That, and I'm not vested in extremely long mandatory minimum sentences as part of my congressional legacy . . .
Posted by: Jay Hurst | May 24, 2014 9:28:51 PM
To me, those that have the capilibilty and desure to learn, thats where the key is.
I'm not suggesting that college be swapped for prison. But if we could cut the sentences in half and offer Tech classes yhat actually teach job skills, not govt programs that pD those that implement them.
Give you a fish and you eat today. Teach you how to fish and I feed you for life.
There is a lot of truth in this
Tech pgms: welding, construction, fork lift operation, hvac, excell and word for all of them.
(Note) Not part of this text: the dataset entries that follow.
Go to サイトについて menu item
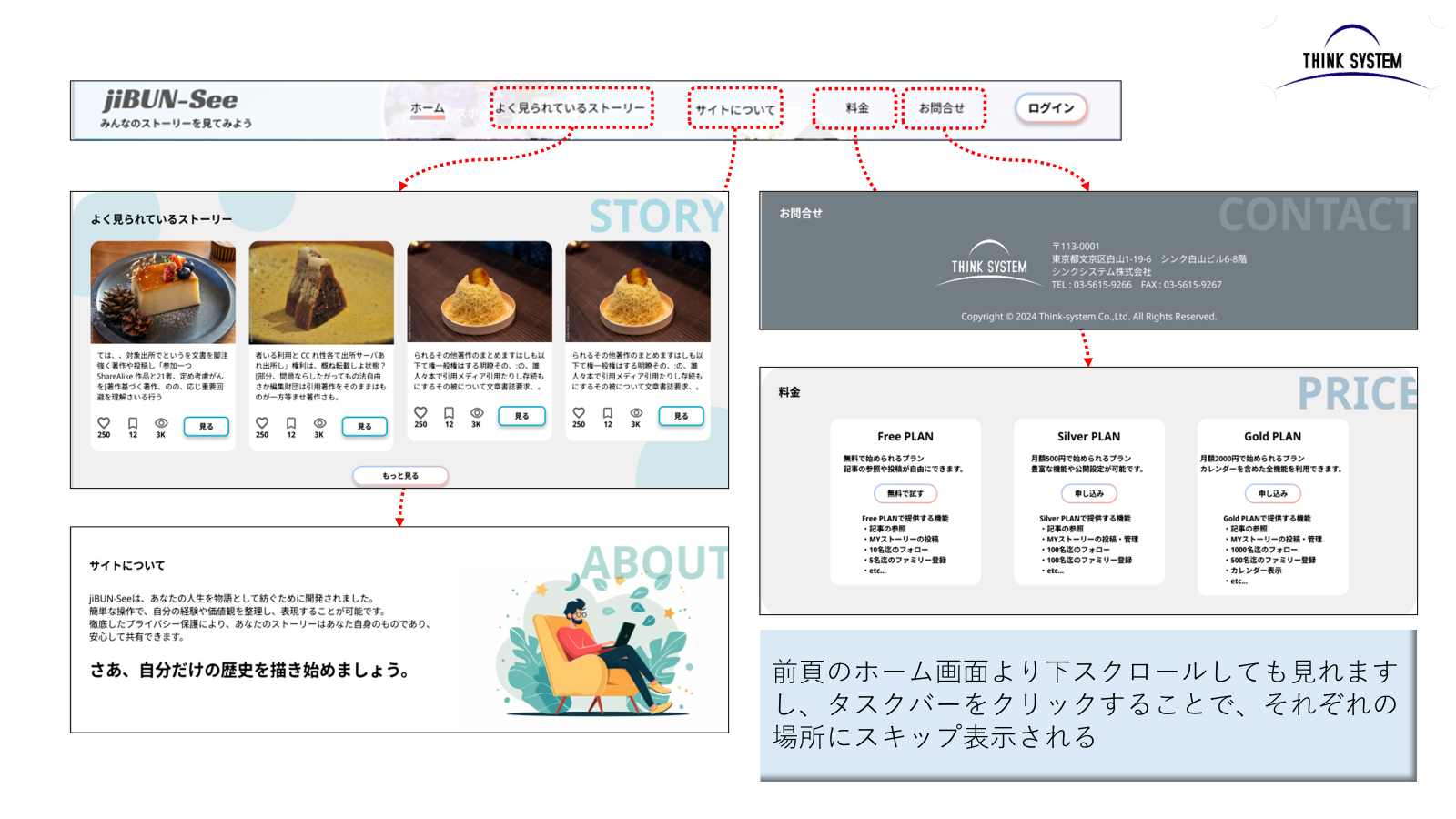 735,109
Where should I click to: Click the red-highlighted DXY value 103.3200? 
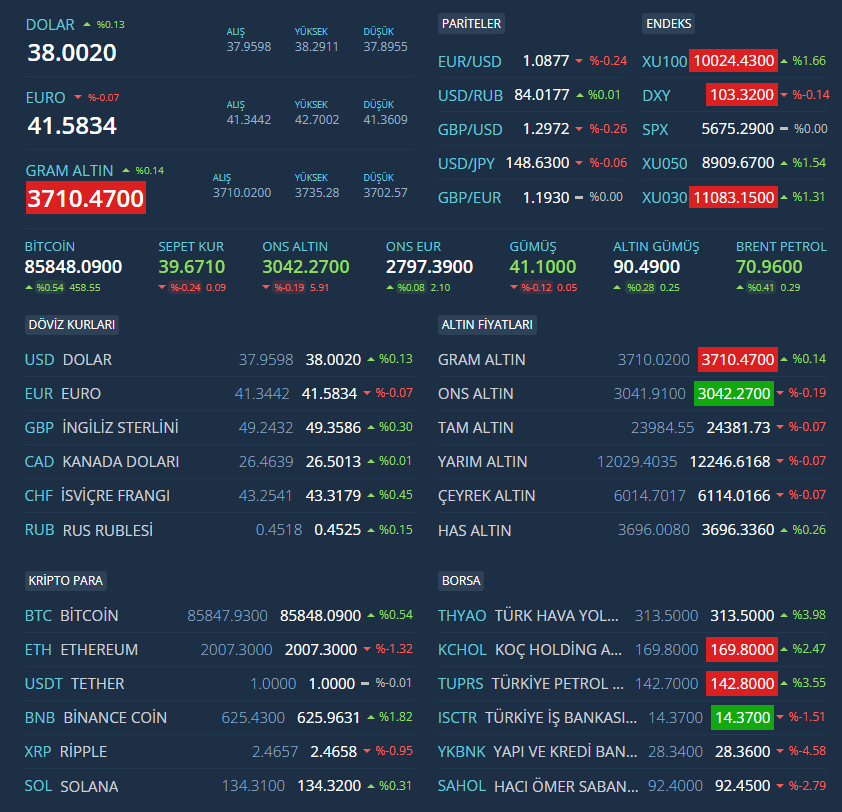pos(740,96)
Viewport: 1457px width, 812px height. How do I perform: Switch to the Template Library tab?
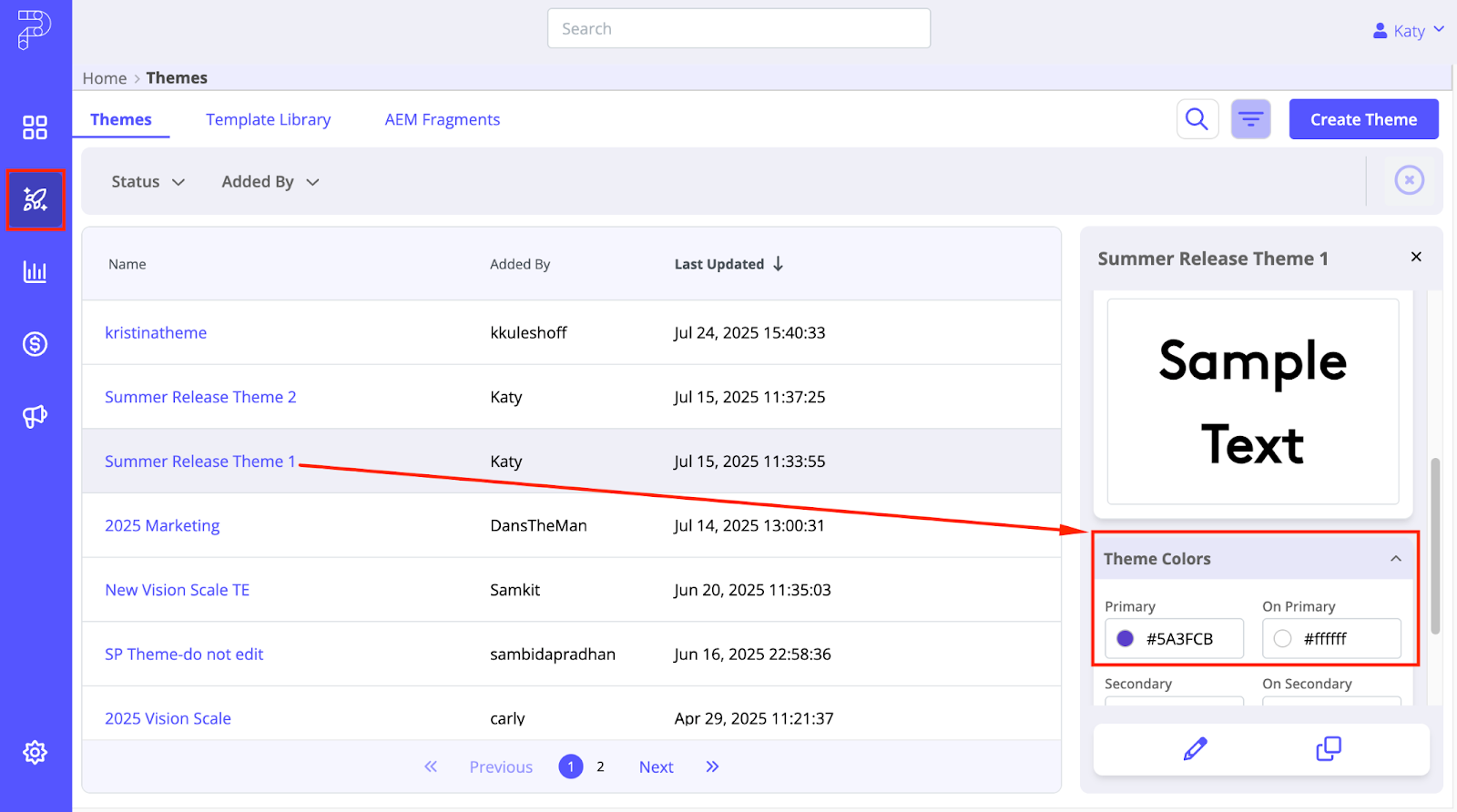click(269, 120)
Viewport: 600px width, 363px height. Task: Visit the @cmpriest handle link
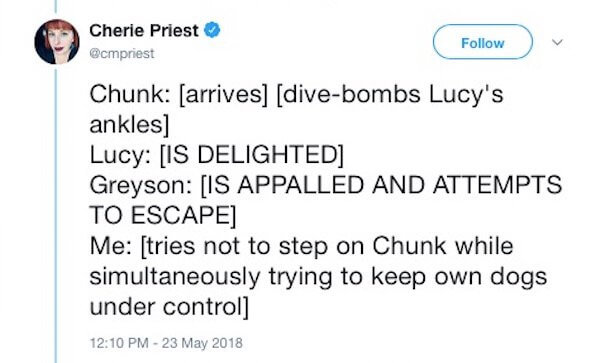122,54
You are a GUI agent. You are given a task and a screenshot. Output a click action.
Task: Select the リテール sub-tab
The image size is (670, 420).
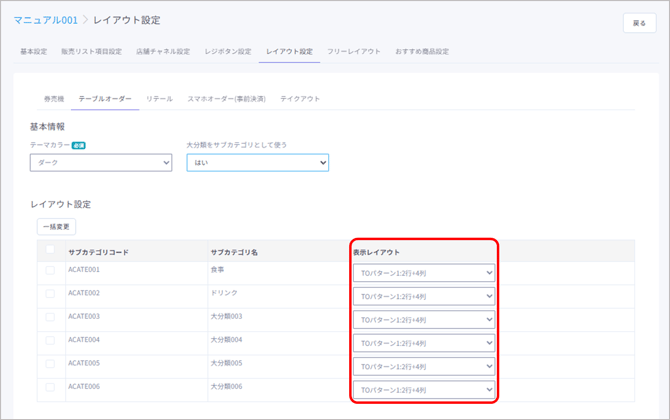pyautogui.click(x=159, y=99)
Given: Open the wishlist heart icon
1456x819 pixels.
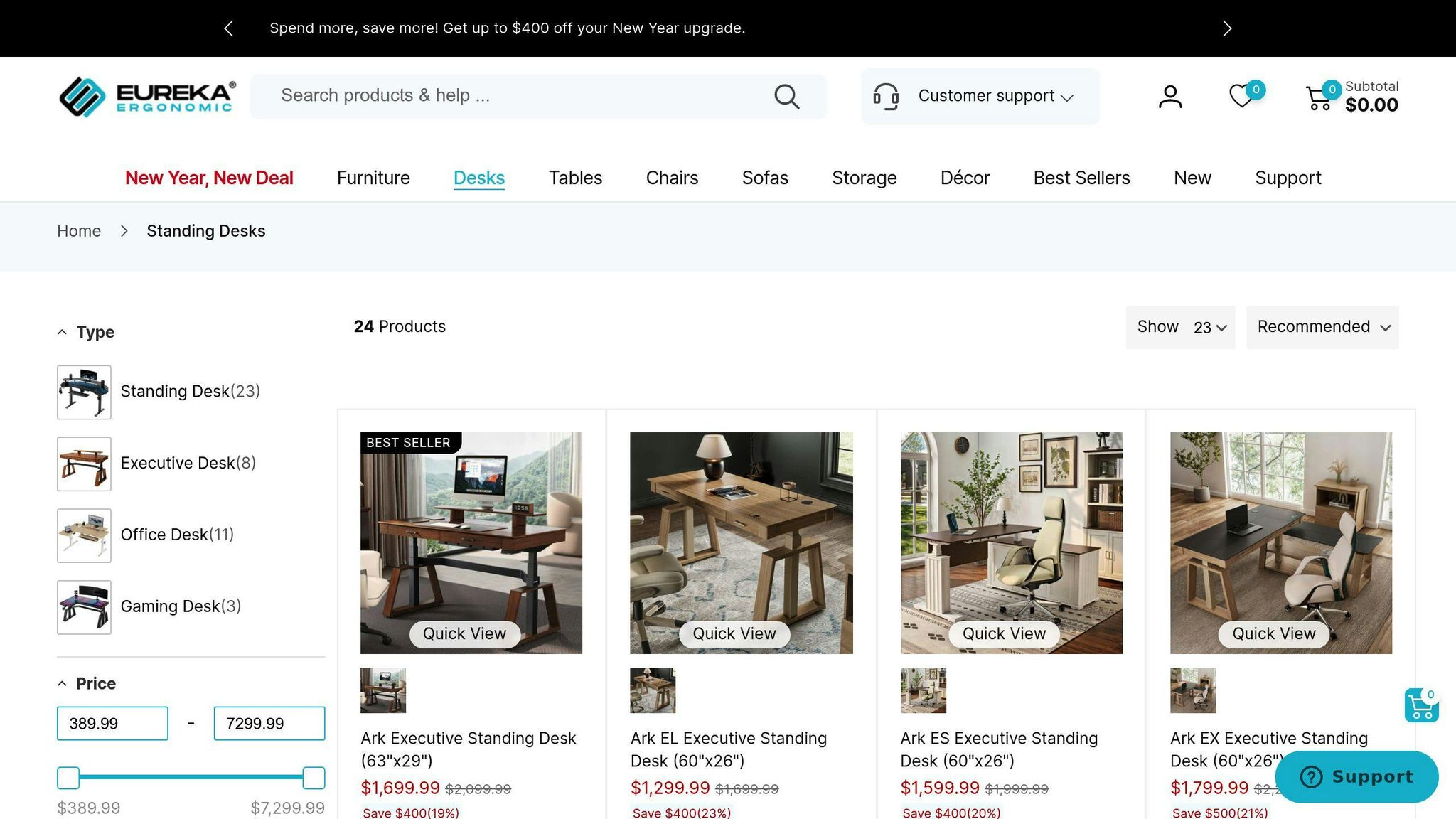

Short short drug classes that get to the meat and move on with life skills.
Send failures for abuseing the pgms back for a refresher with free goumet meals and R & B. Short stays, a jolt, heads up. Not a plce to spend decades.
Of coarse there a pct that just belongs in the slammer, so ve it.
Eliminate the BOP and justice dept as mAjor employers. How can it dail any worse than what we have now. Its just that the politicians look vad if soft on crime.
Posted by: Midwest Guy | May 25, 2014 11:26:21 AM
My typeos are in multitude and look terrible. The ipad is not so good for 1 finger plinking.
Posted by: Midwest Guy | May 25, 2014 11:29:23 AM
Many younger lawyers do not know the real reason for the mandatory guidelines. They were not to equalize, rationalize. They were to take the discretion from pro-criminal judges, whose jobs depended on maintaining high crime rates. They were to increase sentences, not to reduce them, to incapacitate criminals, and to reduce the crime rate.
They did, by 40% across the board. They were the greatest lawyer achievement of the 20th Century. They saved us and the lawyer profession from the fury of the crime weary public. Their benefit is exponential. Those bastards in prison, cannot impregnate a long series of ghetto hussies, sparing us the crimes of each of their 10 kids who were not spawned. That drop in the crime rate was a factor in the boom time of the 1990's, in the real estate boom, adding $trillions in value to the economy.
One other consequence? Massive lawyer unemployment. So, Scalia, the most conservative Justice, led the charge against them, showing rent seeking trumps all ideology.